Here is an article that my friend (who is a family doctor) sent to my BiL who has a 3 y.o. that has had bad eczema since she was a few months old:
Dear Clinician, Here is the information you requested (sourced from Journal Watch).
Making Sense of Food Allergies
Food allergy management is hampered by overdiagnosis and lack of consensus on diagnostic criteria.
Food allergy affects more than 1% to 2%, but less than 10%, of the U.S. population, yet this potentially life-threatening condition is poorly understood. In an NIH-sponsored review of food allergy studies from 1988 to 2009, the authors note their analysis was hampered by lack of high-quality studies and by lack of consensus on the definition and diagnosis of food allergy. They make the following observations:
The general perception that food allergy prevalence is increasing has not been established in well-designed studies.
Skin-prick testing and in vitro specific IgE (sIgE) determination are both sensitive, but not specific: Roughly 50% of patients with a questionable history and positive test result will not have true food allergy. Food challenges are the gold standard but are cumbersome and potentially dangerous.
Specific food immunotherapy looks promising, but studies are still under way to distinguish between tolerance (long-term clinical nonreactivity) and desensitization (temporary ability to tolerate food). Anti-IgE therapy appears to confer protection against peanut reactions in some patients.
Probiotics plus either breast-feeding or hypoallergenic formula for high-risk infants may slow or prevent the onset of allergic disease. Evidence is conflicting on the effect of allergen-free diets in pregnant and lactating women.
Comment: This review highlights the difficulties in diagnosing and treating food allergy. Inappropriately diagnosing food allergy restricts diets, causes anxiety and social challenges, and trivializes a life-threatening condition. Because of the potential for life-threatening events, patients with suspected IgE-mediated food allergy should undergo testing with either skin-prick or sIgE. Patients who have positive test results but do not have a convincing history should be considered for food challenge. Primary care physicians who are not comfortable with this testing should refer patients to allergists. Avoidance and self-injectable epinephrine are the current standard of care. We can hope that specific food immunotherapy will soon be a viable option.
— David J. Amrol, MD
David J. Amrol, MD, is an Assistant Professor of Clinical Internal Medicine and Director of the Division of Allergy and Immunology at the University of South Carolina School of Medicine in Columbia.

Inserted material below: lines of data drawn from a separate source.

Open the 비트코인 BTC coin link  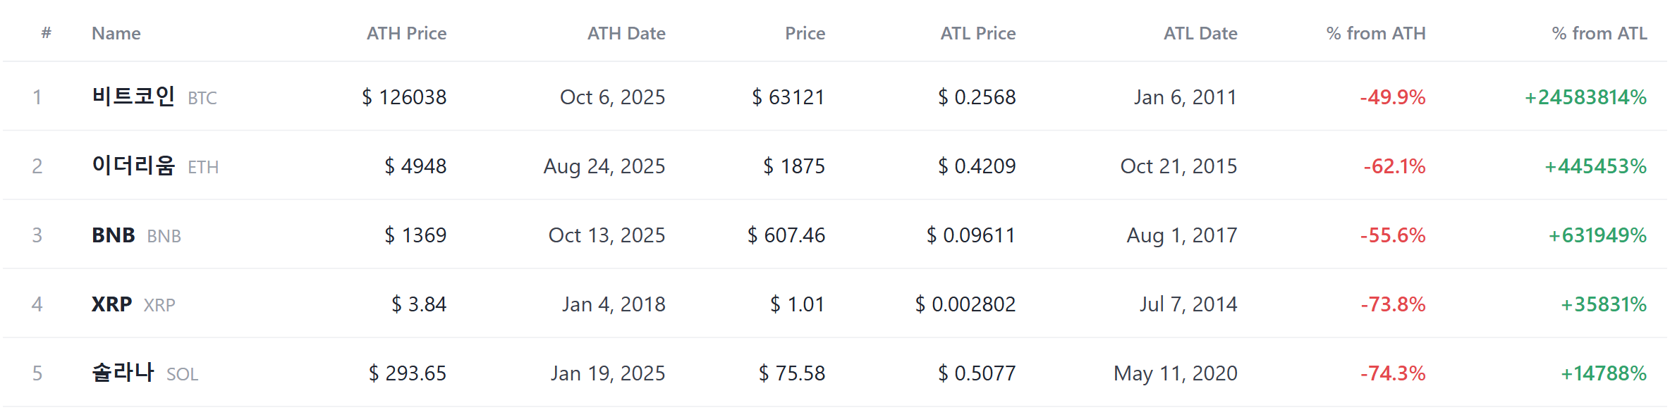coord(154,97)
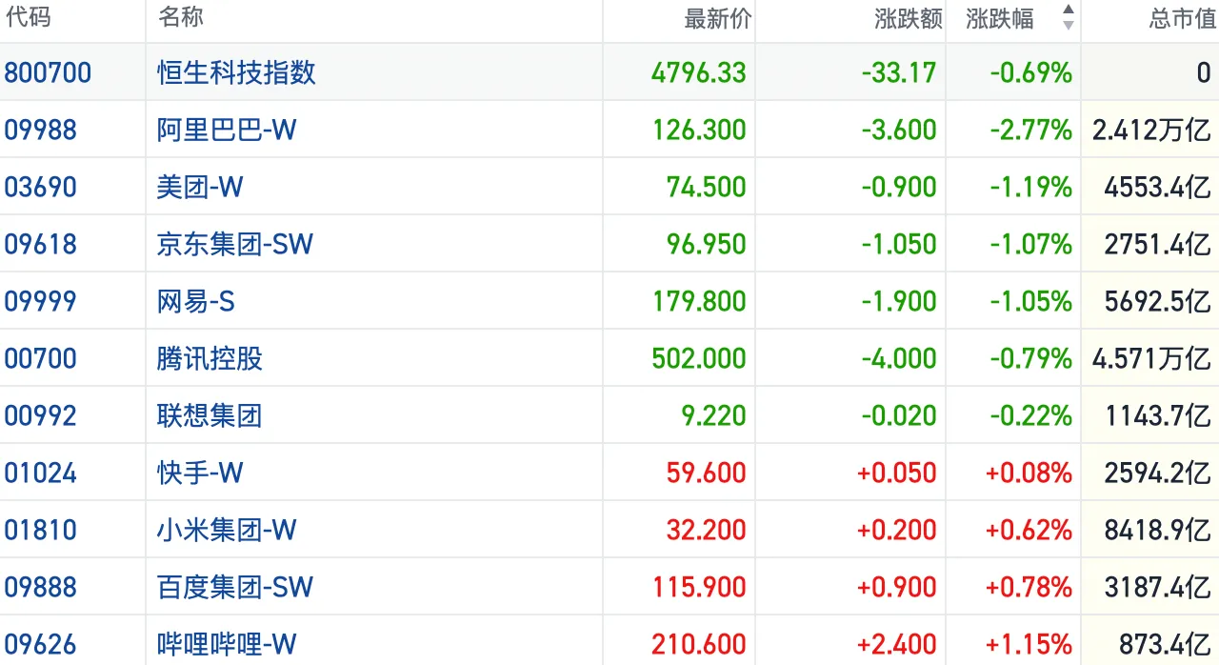Screen dimensions: 1219x665
Task: Sort by the 总市值 column header
Action: pyautogui.click(x=1181, y=19)
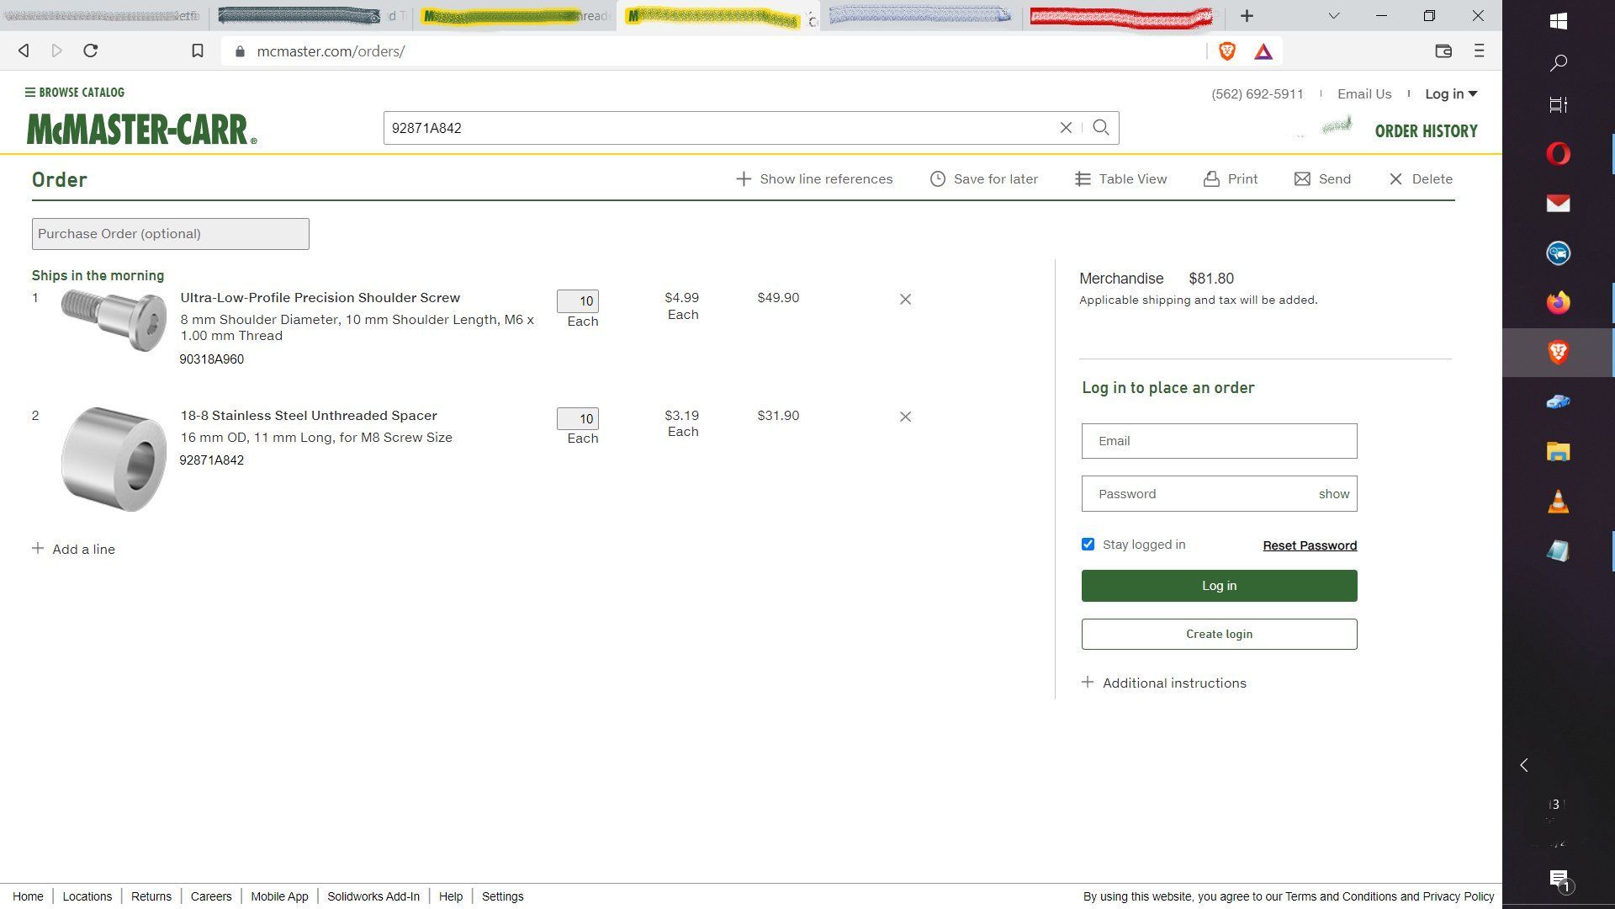
Task: Click the Print icon
Action: tap(1211, 179)
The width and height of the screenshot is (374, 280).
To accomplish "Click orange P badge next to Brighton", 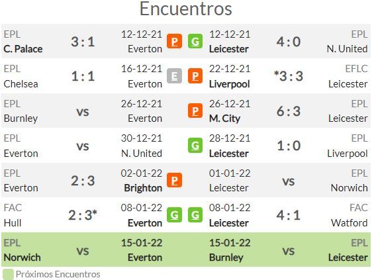I will (x=174, y=180).
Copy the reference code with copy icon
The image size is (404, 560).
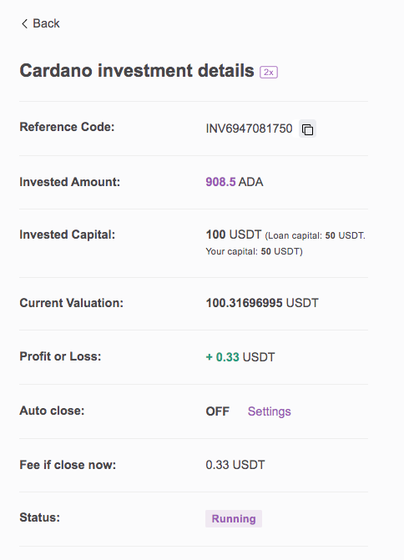(x=307, y=129)
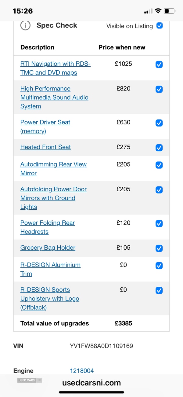Open engine number 1218004 link
The width and height of the screenshot is (183, 397).
[82, 371]
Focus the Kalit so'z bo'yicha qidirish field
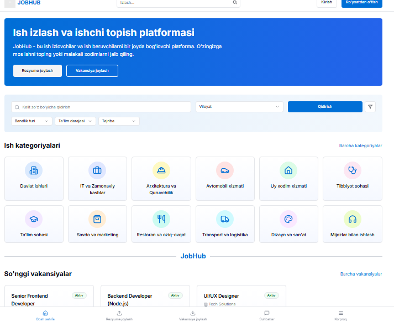Viewport: 394px width, 322px height. [101, 107]
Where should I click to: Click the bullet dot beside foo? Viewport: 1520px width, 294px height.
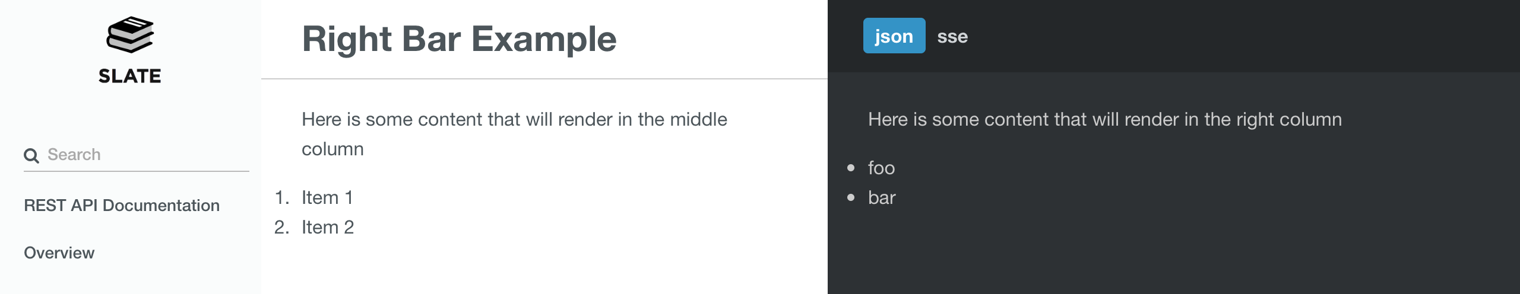[851, 168]
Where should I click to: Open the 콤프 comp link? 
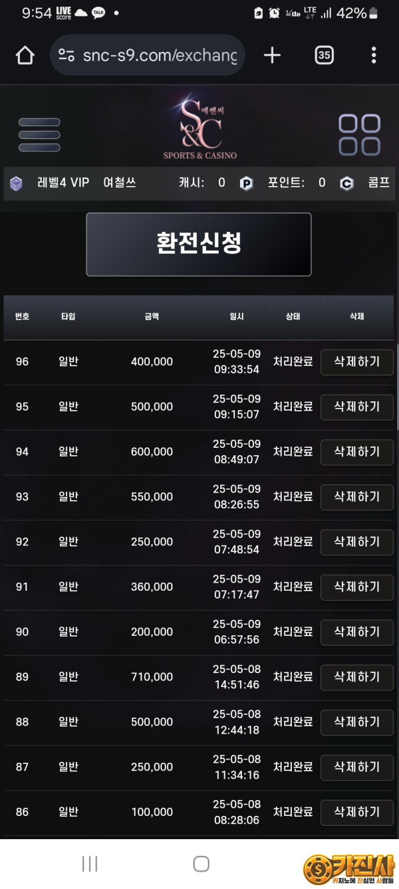(378, 183)
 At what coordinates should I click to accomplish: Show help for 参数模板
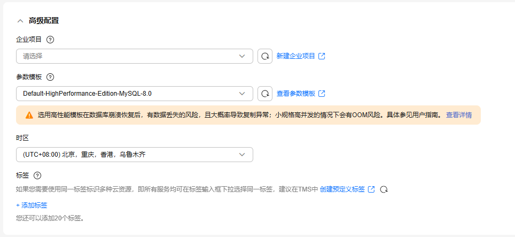click(x=51, y=77)
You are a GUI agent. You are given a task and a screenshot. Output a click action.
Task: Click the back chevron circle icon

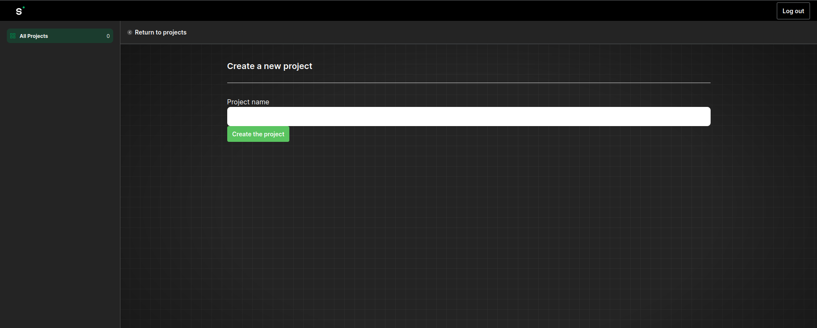(x=130, y=32)
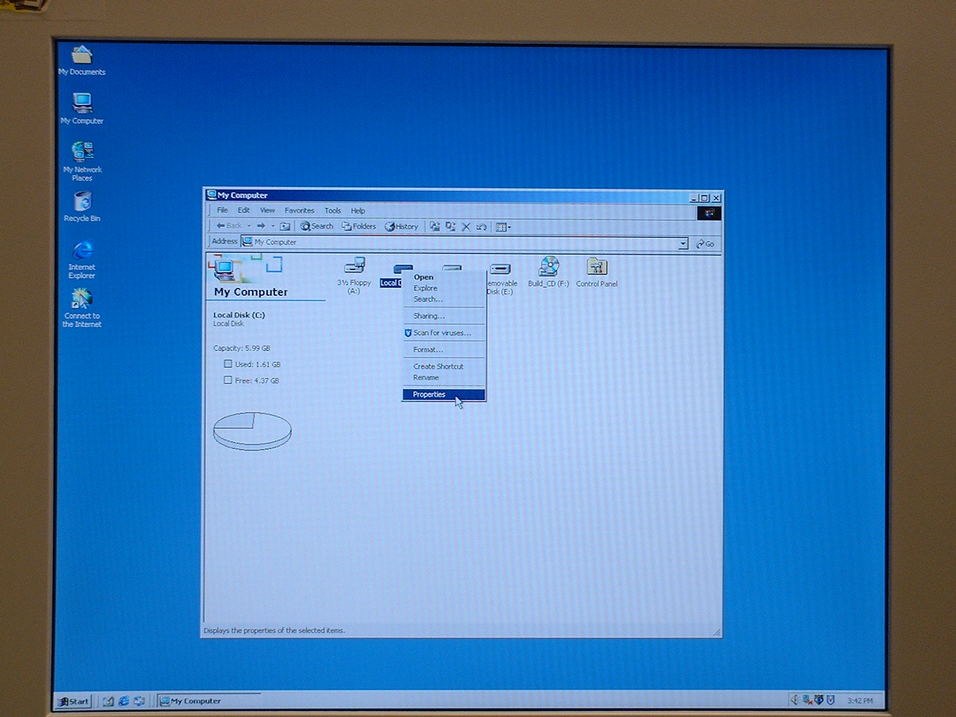Toggle the Search pane button
The height and width of the screenshot is (717, 956).
(317, 226)
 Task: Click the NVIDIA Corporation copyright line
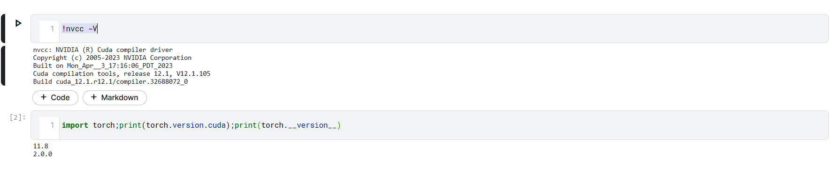[112, 58]
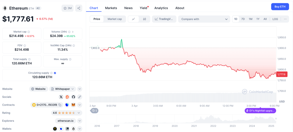Open the Compare with dropdown
This screenshot has width=293, height=132.
(x=204, y=19)
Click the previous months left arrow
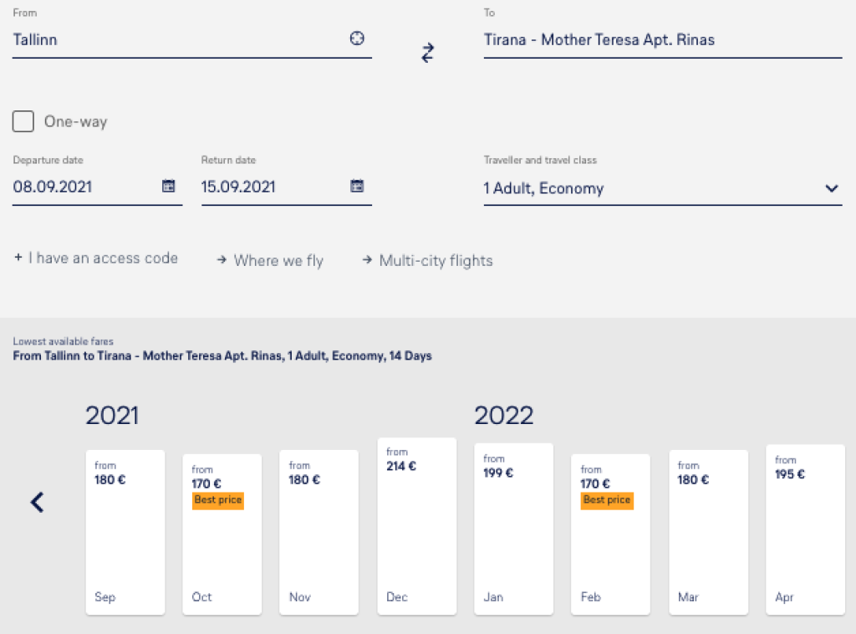This screenshot has width=856, height=634. [37, 502]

Published in Journal Watch General Medicine May 25, 2010
Here is my friend's translation:
True allergies (IgE mediated) remain very scary and potentially lethal; other (and non-IgE mediated) allergies are just more of a hassle. IgE mediated allergies can cause swelling of soft tissues, such as the mouth, lips, and throat, which can then block the airway--hence they can be deadly quickly. While it's easiest (in theory) to just maintain a plan of food avoidance, as the child gets older, that can be harder to enforce (who didn't share lunches in school?). Anyway, many of your daughter's allergies may not ultimately end up being *true* allergies, but just *potential* allergies that the Mother blew out of proportion, given the real fear of true allergies.
That being said, given your autoimmune-mediated foot rash (likely eczema or psoriasis), your daughter may have inherited a tendency to have an over-active immune system. Nevertheless, time will be the best instrument in making that determination. And she may end up with no allergy issues at all.